■ STORED DATA ■
"""

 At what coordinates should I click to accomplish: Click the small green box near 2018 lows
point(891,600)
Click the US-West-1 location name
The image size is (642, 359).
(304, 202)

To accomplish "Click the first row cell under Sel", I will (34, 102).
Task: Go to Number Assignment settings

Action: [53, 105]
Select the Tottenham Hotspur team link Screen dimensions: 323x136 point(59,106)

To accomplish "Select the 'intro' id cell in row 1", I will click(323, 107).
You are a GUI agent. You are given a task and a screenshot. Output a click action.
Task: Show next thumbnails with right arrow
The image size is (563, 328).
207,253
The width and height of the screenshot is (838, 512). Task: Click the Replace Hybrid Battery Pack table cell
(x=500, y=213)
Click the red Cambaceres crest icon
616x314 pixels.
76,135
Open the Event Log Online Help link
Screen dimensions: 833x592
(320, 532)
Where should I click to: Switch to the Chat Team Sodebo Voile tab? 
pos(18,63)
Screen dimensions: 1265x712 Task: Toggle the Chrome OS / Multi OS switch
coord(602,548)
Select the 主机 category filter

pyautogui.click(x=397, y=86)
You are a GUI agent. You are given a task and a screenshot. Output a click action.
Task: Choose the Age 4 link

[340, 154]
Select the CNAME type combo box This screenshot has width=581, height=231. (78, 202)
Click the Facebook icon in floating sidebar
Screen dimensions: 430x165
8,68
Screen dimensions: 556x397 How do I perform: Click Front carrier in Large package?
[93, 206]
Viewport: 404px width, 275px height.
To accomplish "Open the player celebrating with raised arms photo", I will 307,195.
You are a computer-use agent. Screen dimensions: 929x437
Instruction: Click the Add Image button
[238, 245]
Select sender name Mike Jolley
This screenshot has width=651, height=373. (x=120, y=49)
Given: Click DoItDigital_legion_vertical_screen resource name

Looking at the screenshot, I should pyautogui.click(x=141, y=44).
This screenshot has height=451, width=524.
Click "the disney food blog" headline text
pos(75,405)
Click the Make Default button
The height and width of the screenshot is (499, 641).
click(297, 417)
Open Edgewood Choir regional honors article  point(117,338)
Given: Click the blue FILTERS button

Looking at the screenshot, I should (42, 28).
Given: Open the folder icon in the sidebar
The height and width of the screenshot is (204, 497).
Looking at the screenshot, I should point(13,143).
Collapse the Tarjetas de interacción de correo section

"""

Up to and including the last line of the data, copy each line exactly, starting with the line that contains "Task: Go to Number Assignment settings".

Task: Go to Number Assignment settings

Action: [53, 105]
Select the Tottenham Hotspur team link Screen dimensions: 323x136 point(59,106)

To accomplish "Select the 'intro' id cell in row 1", I will click(323, 107).
You are a GUI agent. You are given a task and a screenshot. Output a click action.
Task: Show next thumbnails with right arrow
The image size is (563, 328).
207,253
The width and height of the screenshot is (838, 512). Task: Click the Replace Hybrid Battery Pack table cell
(x=500, y=213)
Click the red Cambaceres crest icon
616x314 pixels.
76,135
Open the Event Log Online Help link
Screen dimensions: 833x592
(320, 532)
Where should I click to: Switch to the Chat Team Sodebo Voile tab? 
pos(18,63)
Screen dimensions: 1265x712 Task: Toggle the Chrome OS / Multi OS switch
coord(602,548)
Select the 主机 category filter

pyautogui.click(x=397, y=86)
You are a GUI agent. You are given a task and a screenshot. Output a click action.
Task: Choose the Age 4 link

[340, 154]
Select the CNAME type combo box This screenshot has width=581, height=231. (78, 202)
Click the Facebook icon in floating sidebar
Screen dimensions: 430x165
8,68
Screen dimensions: 556x397 How do I perform: Click Front carrier in Large package?
[93, 206]
Viewport: 404px width, 275px height.
To accomplish "Open the player celebrating with raised arms photo", I will 307,195.
You are a computer-use agent. Screen dimensions: 929x437
Instruction: Click the Add Image button
[238, 245]
Select sender name Mike Jolley
This screenshot has width=651, height=373. (x=120, y=49)
Given: Click DoItDigital_legion_vertical_screen resource name

Looking at the screenshot, I should pyautogui.click(x=141, y=44).
This screenshot has height=451, width=524.
Click "the disney food blog" headline text
pos(75,405)
Click the Make Default button
The height and width of the screenshot is (499, 641).
click(297, 417)
Open Edgewood Choir regional honors article  point(117,338)
Given: Click the blue FILTERS button

Looking at the screenshot, I should (42, 28).
Given: Open the folder icon in the sidebar
The height and width of the screenshot is (204, 497).
Looking at the screenshot, I should point(13,143).
Collapse the Tarjetas de interacción de correo section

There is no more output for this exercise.